La MONUSCO commence à mettre en œuvre les premières étapes concrètes du plan de transition. La Mission poursuit ses activités de protection des civils et d’appui aux institutions congolaises tout en préparant le transfert progressif de certaines responsabilités aux autorités nationales et aux partenaires du système des Nations Unies.

Durant l’année 2025

L’année 2025 est marquée par une aggravation des tensions sécuritaires dans l’est du pays, notamment avec la prise de Goma par le M23, qui entraîne une détérioration rapide de la situation humanitaire et sécuritaire. Dans ce contexte particulièrement complexe, la MONUSCO continue d’adapter sa posture afin de protéger les civils, soutenir les efforts de stabilisation et maintenir la coordination avec les autorités congolaises et les partenaires internationaux.

Parallèlement, le Bureau conjoint des Nations Unies aux droits de l’homme (BCNUDH) poursuit son travail de documentation des violations graves, notamment les violences sexuelles liées au conflit, et continue d’alerter sur les conséquences durables de ces violences pour les populations civiles.

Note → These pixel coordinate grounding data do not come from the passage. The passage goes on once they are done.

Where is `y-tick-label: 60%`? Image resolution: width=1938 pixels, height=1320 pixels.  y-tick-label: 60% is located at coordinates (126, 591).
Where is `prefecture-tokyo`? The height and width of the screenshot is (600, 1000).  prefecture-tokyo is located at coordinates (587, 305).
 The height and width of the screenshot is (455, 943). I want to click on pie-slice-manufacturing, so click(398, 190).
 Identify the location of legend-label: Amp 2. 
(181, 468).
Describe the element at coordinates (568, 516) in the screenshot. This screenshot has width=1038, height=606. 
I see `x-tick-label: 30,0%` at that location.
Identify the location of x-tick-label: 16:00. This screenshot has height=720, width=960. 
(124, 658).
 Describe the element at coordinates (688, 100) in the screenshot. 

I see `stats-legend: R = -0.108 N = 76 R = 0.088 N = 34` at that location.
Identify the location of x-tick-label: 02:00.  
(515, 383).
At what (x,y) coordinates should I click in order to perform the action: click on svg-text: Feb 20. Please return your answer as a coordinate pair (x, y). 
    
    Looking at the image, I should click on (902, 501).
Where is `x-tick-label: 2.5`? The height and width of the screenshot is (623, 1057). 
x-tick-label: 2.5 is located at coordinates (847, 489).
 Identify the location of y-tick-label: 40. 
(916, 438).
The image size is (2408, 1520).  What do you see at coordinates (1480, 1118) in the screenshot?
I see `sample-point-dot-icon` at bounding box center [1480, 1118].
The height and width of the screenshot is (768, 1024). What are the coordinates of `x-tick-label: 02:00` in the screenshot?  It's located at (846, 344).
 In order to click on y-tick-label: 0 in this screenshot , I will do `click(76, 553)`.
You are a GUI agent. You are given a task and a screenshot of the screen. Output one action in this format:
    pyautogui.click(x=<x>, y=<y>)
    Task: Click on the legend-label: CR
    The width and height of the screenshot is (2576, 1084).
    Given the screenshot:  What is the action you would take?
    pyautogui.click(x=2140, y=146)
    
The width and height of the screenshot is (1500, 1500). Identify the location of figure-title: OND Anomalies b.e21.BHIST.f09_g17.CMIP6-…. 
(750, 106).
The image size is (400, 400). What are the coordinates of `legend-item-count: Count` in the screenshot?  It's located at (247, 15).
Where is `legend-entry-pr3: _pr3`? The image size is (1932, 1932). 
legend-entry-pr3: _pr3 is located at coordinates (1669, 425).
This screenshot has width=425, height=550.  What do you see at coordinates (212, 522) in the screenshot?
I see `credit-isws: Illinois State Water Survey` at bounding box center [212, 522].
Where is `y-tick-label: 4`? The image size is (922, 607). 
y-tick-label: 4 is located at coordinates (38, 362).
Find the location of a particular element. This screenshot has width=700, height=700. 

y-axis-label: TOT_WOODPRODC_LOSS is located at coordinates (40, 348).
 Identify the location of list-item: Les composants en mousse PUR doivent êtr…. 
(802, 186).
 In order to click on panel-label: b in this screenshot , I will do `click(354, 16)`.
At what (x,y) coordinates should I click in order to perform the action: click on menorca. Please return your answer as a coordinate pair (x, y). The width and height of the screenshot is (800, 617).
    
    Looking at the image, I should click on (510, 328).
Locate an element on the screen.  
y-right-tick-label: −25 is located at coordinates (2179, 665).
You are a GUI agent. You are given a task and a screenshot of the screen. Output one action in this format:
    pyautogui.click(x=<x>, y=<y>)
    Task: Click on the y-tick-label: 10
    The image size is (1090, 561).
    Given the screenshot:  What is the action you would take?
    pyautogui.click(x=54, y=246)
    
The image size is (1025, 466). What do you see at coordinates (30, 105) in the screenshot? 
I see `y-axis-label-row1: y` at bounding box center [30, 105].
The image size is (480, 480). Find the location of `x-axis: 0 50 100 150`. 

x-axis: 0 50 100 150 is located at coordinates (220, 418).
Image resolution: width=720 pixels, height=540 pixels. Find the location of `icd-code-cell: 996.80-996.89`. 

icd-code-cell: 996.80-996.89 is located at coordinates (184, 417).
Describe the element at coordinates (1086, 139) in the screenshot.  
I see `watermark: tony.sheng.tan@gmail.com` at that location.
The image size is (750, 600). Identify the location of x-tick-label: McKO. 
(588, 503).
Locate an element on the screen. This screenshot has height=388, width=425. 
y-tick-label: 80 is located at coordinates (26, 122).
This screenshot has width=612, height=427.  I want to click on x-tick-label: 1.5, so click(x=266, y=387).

Depuis sa création en 1999, la présence des Nations Unies en République démocratique du Congo a évolué pour répondre aux dynamiques complexes d’un pays confronté à des défis sécuritaires, politiques et humanitaires majeurs.

De la surveillance du cessez-le-feu à l’appui aux processus politiques, de la protection des civils à la stabilisation des régions affectées par les conflits, la MONUC puis la MONUSCO ont accompagné les différentes phases de la transition congolaise.

Entre 2021 et 2025, la Mission est entrée dans une nouvelle phase de son histoire, marquée à la fois par la poursuite de ses responsabilités fondamentales et par la préparation d’une transition progressive vers un retrait ordonné, en étroite coordination avec les autorités congolaises et les partenaires internationaux.